#### Task requirements
With pictures left out, retype exactly the lines from the one containing "Where should I" through the final line of the entries.

Dataset entries:
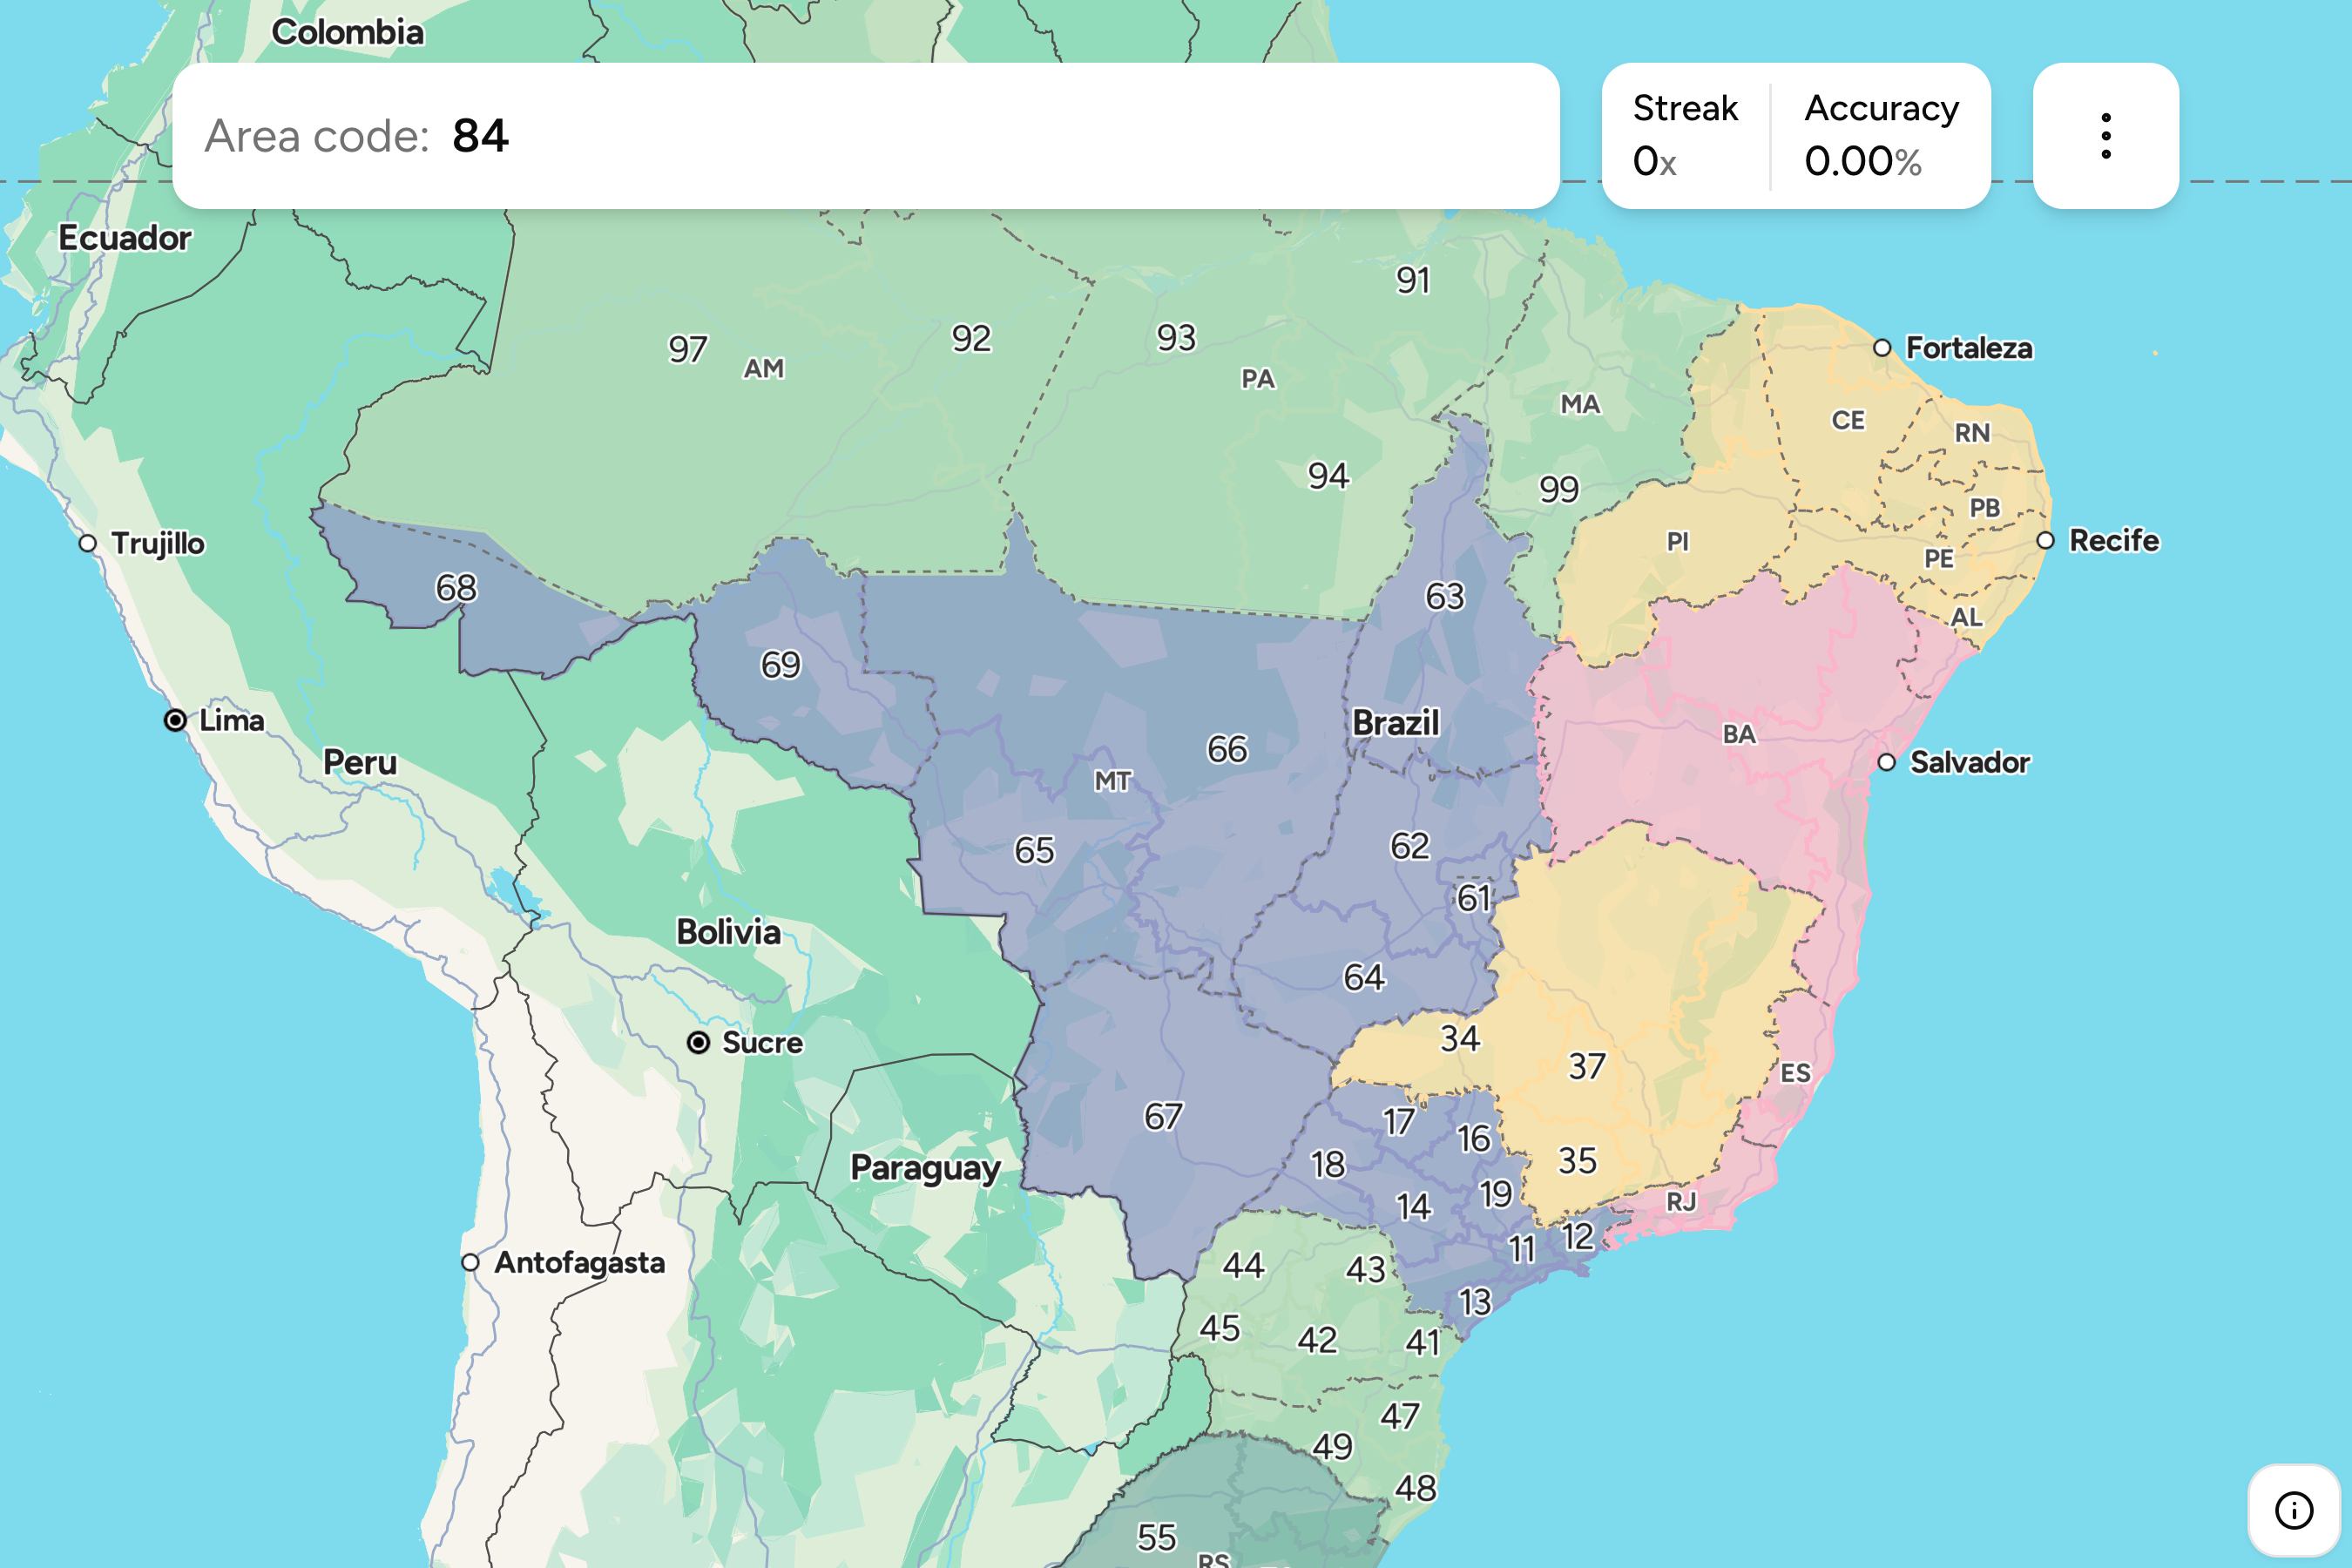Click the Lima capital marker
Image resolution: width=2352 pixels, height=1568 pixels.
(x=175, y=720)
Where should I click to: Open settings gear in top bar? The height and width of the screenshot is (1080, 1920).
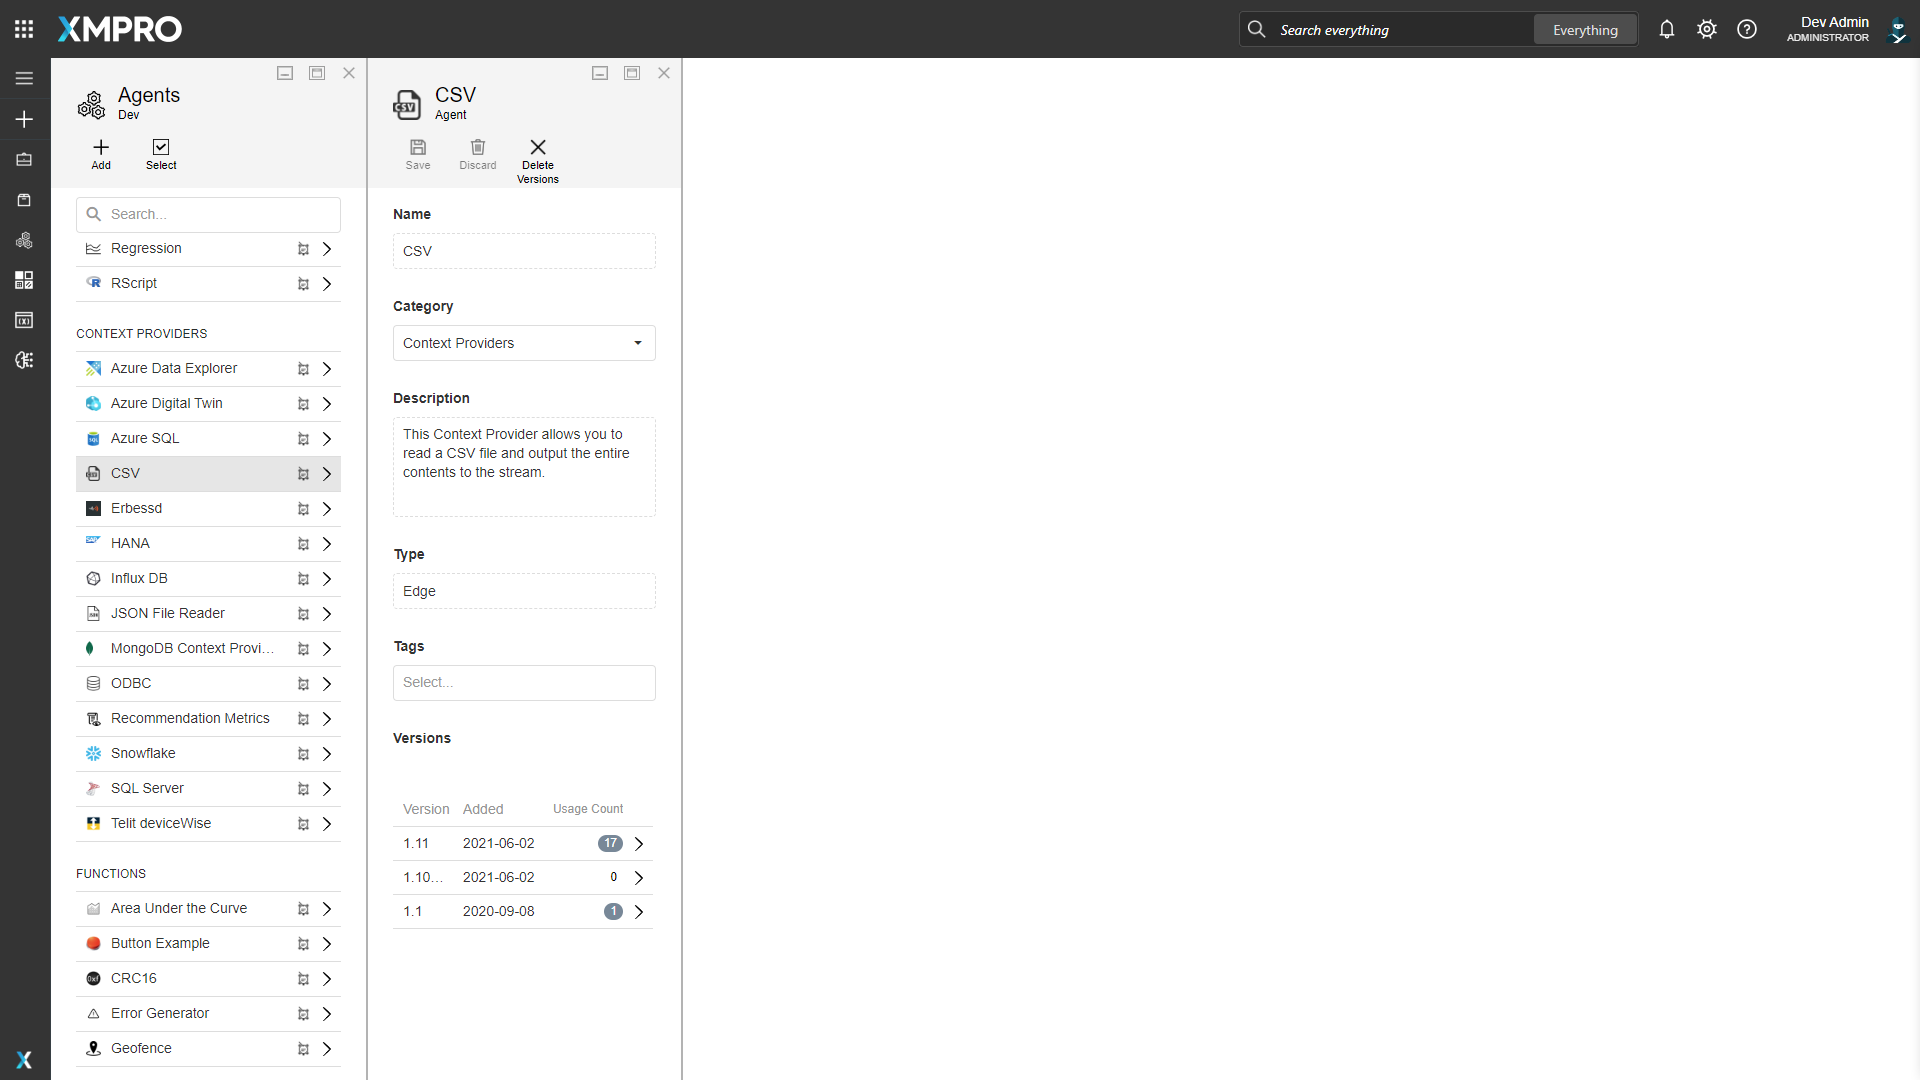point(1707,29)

#### Task output
Where should I click to: Open settings gear in top bar? The height and width of the screenshot is (1080, 1920).
point(1707,29)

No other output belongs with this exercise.